Saturday, 3 November 2007


I meant to write this blog yesterday, but there was a lot happening , and on top of it my dh went down with the mother of all man colds and leaving me with reproachful dogs.
I have spent about six years trying all sorts of different ways to get a good red with madder. as i could not get anyhting but a reddish orange. I assumed the problem was that I have very soft wate. So I added chalk, lime water, washing soda, altered temperatures, pH, talked to people , listened to loads of advice such as grinding the roots , fermenting madder for 8 days and got beautiful colours terracottas, rusts, deep orangy reds and after leaving a bath on high overnight instead of switching it off, wonderful coppery reds with brown tones BUT NO RED!
DH and I and dogs went off for a weeks holiday in September. Just before I went I noticed a bowl of soaking madder chips I had forgotten about. I put them into a bin with a lid. When I returned I covered with water, added some mordanted wool, put the heat on very low and forgot about it. About four hours later I checked the bath and found the wool was a deep red.
I thought that it was probably the very long soak had bought out the red in the madder chips as the red dye has a lowere solubility than th eother colours , but now I wonder also whether fermentation did not have a role to play. Especially as the bath Iused yesterday was fermenting. Anyway on the 14th October I put 300g of madder chips into soak. Yesterday I put the bath onto heat and about four hours later this yarn appeared! It is good to know I can replicate the results.
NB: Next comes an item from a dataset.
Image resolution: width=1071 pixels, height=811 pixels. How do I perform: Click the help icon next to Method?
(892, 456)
yeay! One triumphant dyer!

Thursday, 1 November 2007


This huge clump of madder has now been washed. The soil washed off easily with a hose with a spray attachment . The slightly spongy roots look orange. The centre of the root clumps have lots of very red looking roots. Now I am starting to dry some.
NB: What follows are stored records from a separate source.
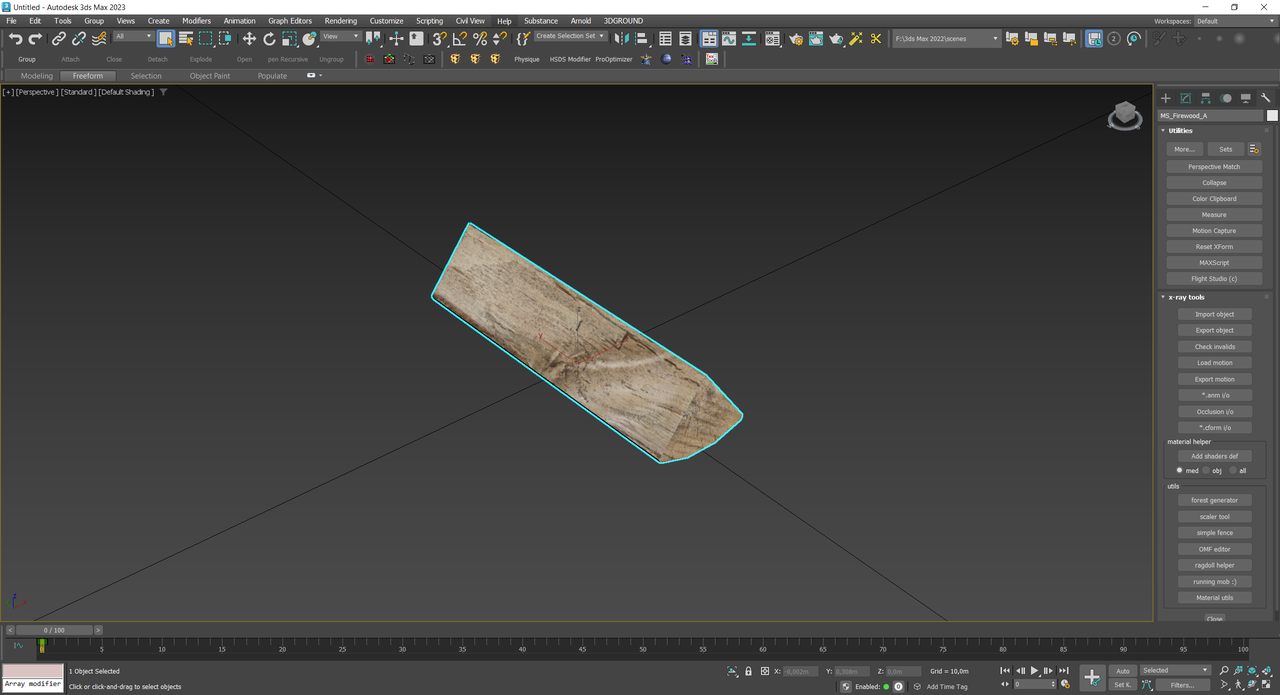Viewport: 1280px width, 695px height.
Task: Open the selection filter 'All' dropdown
Action: (x=133, y=36)
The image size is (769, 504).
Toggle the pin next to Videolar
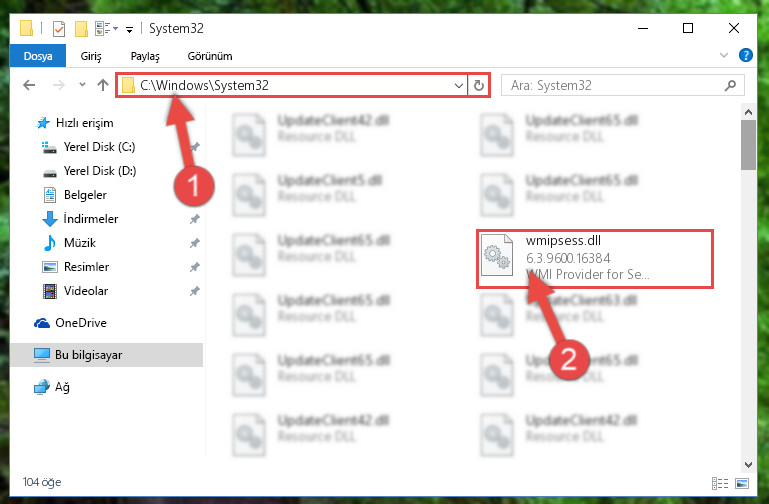195,291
I have dried sone in a very cool fan oven for about six hours. More are on top of my boiler and some I will dry on the drying rack in my studio. I would like to think of a way of steamng them. I have read of a method where a clay oven is heated till red hot. Then the wood is removed. It is then packed with madder roots which are pressed and water is sprinkled on top. I read this in Dominique Cardons book and will have to look up the references. The idea is that the chemicals in the roots change and moe towards the red ones so you get more red dye.